More than 120 Painted Lady butterflies flapped their wings as they were released in memory or in honor of loved ones on the front lawn of the Ridgecrest Regional Hospital Saturday morning.
The release was part of the Eighth Annual Butterfly Release, a fundraiser event for the RRH Hospice. People purchased a butterfly to be released following a ceremony and reciting of the names of loved ones.
The butterflies were gently wrapped in trifold paper, slowly being warmed so they could take flight upon being released.
Dr. Larry Cosner, medical director of RRH Home Health and Hospice, opened the ceremony and served as master of ceremonies. Live music was performed by the Farris Family Singers at different parts of the event.
Celia Mills, administrator of care coordination and community health, welcomed everyone and thanked those who supported the Hospice.
“It is an essential part of our community,” Mills said. “Our mission is to provide dignified and professional care to persons suffering from a life-limiting illness, and to their families and caregivers while they take this last journey.”
Mills noted that the butterfly release is a “symbol of the continuation of the spirit and completion of a life cycle as they take flight.”
“When a butterfly lights beside a sunbeam for a brief moment, its glowing beauty belongs to our world but then it flies on again,” Mills said. “Though we wish it could have stayed, we feel so lucky to have seen it.”
Tara Packer, the Hospice chaplain, provided the invocation for the ceremony, noting the memory of loved ones and the opportunity that family had with them before they died.
Hospice social worker Amanda Lockie noted Hospice is a healthcare service that blends into the background, flying under the radar until needed.

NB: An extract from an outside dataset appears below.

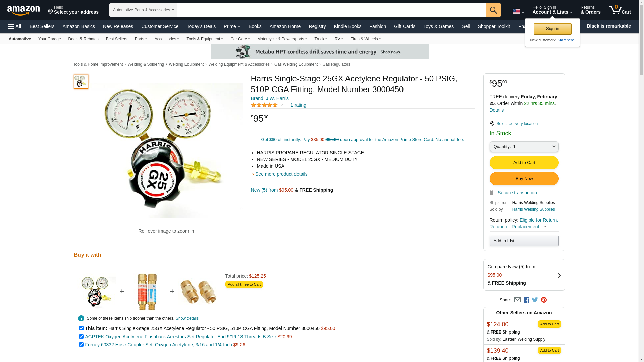Go to the Amazon home logo

tap(23, 11)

“It touches over 1 million lives nationally a year,” Lockie said. “Hospice is end of life [care], which may be a time of life that may be much sooner for patients and their families than they wanted. It is our goal to reach Hospice-eligible patients earlier than the last few hours or days of lives but ideally the weeks or months in order to make the palliative care that we can.”
Lockie noted that Hospice provides not only medical, but spiritual and emotional support for patients and their families. “Our purpose is to provide quality of life when quantity is limited.”
Tamara Tilley, director of the RRH Development Foundation, took the podium, noted that her organization was started years ago as a way to help financially support the hospital and its programs. Last year, Hospice and the foundation decided to work on raising $300,000 to purchase and renovate an open Hospice home to facilitate 46 beds.
“They explained that individuals sometimes come to the end of their lives without family or friends to support them,” Tilley said. “The nurse told me that it literally just breaks her heart, and I knew right there and then it was a project we could move forward with. We call it ‘Making Dreams Come True’ because it was really a dream of the Hospice to have this house.”
Tilley noted that her own father was supported by Hospice “before he left this world” and so is a project near and dear to the foundation. Nearly one-third has been raised for the Hospice House.
Hospice nurse Julia Haccou and RRH Development Foundation board chair Geri Haradon recited the list of names for those who had a butterfly released in their memory or their honor.
The butterflies were released shortly after that from the hospital’s front lawn in batches as the winged insects took flight.